暮鼓三通,余韵如沉铁坠入深潭,震颤着太学鳞次栉比的殿阁。
中央轴线上那座巨兽般的重檐大殿已然隐没于渐浓的靛青夜色,唯两角鸱吻在檐上勾出嶙峋的剪影,衬着初明寒星。
殿后数进,一栋精巧的垂花门楼悄然伫立,琉璃瓦在廊下灯光折射下流转微光,此处离诸生喧嚣的学舍颇远,自成一方静谧天地——此乃太学祭酒王欢的书斋兼居停之所。
书斋内,暖与寒暗斗。
铜龟炉腹中松炭烧得透红,徐徐散出暖烟,裹着陈年墨香与纸帛气息。
然北窗犹开一线,放入早春料峭夜风,卷起案上堆积如山的竹木牍片,发出悉索如虫鸣的微响。
灯盏数盏,错落安置于紫檀长案、**架间,晕出暖黄光晕,将案后执笔凝神的老者身形勾勒得尤为明晰。
老者正是太学祭酒王欢,年逾古稀,着寻常的白色素面宽袍,头束同色幅巾,鬓角眉梢皆是岁月染就的霜雪,唯面色在灯火下泛出一种温润如玉的光泽。
他一手捻着颔下稀疏长须,一手擎着一支狼毫细笔,目光于摊开的厚厚名册与一束束刚解开的、犹带路途尘埃的牒文卷轴上逡巡。
每一卷牒文上的朱红印玺,在灯下都如一滴初凝的血珠。
“此届五百零三员生牒,至此录入几何?”
王欢出声,嗓音温煦和缓,恰似炉上煨着的暖茶。
司业卢壶侧立于长案另一端,正俯身用一枚扁玉笔舔轻触墨海,闻言立即搁置。
卢壶年近五秩,面白微髯,眉间一道因长年劳思而生的悬针纹清晰可见。
他神情端肃,声音亦是精纯平板,字字清晰:
“回禀祭酒,截止今酉末,实报生员四百八十六名,尚有十七名未至。
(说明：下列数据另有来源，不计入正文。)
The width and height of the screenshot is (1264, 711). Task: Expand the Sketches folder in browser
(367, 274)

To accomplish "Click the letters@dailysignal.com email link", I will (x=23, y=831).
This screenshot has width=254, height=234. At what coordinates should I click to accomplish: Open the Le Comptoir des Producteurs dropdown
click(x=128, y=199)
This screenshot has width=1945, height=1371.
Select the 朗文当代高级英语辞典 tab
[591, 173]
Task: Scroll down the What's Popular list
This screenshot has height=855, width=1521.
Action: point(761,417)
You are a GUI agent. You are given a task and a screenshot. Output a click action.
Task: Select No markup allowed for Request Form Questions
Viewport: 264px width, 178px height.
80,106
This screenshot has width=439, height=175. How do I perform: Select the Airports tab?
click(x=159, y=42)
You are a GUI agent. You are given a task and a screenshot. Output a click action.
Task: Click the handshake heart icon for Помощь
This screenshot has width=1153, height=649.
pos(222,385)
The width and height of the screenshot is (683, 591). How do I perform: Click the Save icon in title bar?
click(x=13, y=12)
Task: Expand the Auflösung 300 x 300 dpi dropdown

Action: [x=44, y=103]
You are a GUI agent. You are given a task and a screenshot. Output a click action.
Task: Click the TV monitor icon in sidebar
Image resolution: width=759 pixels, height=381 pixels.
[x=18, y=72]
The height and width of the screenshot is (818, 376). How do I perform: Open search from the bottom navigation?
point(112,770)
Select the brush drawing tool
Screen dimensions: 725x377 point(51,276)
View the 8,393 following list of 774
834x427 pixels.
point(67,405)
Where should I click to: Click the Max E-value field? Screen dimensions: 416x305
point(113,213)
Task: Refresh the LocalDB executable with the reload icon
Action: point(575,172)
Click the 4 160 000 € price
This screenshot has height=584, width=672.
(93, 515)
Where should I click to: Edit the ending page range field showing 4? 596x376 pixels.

未至者牒文皆在此处,缘由亦已依规注录于簿侧。”
“嗯。”
王欢轻应,目光依旧流连在名册间。
“且将未至者牒文与我。”
卢壶应诺,上前一步,将一束以青丝绦捆扎整齐的牒卷置于王欢案头灯辉最亮处。
王欢将其解开,逐一展开。昏黄灯火跳跃在纸上,每一道墨迹、每一处指痕、每一方印玺的细微纹理都显出端倪。
他看得极慢,时而指尖于某姓名上略略悬停。
“陈留赵昱,报因春寒陡至,老母陡发旧疾,已遣家仆飞驰报备,附陈留太守加印陈情书……嗯,孝心可悯。陇西成弼,路遇山洪毁道,具图附文,呈请旬日之宽……此属天灾,当恤。”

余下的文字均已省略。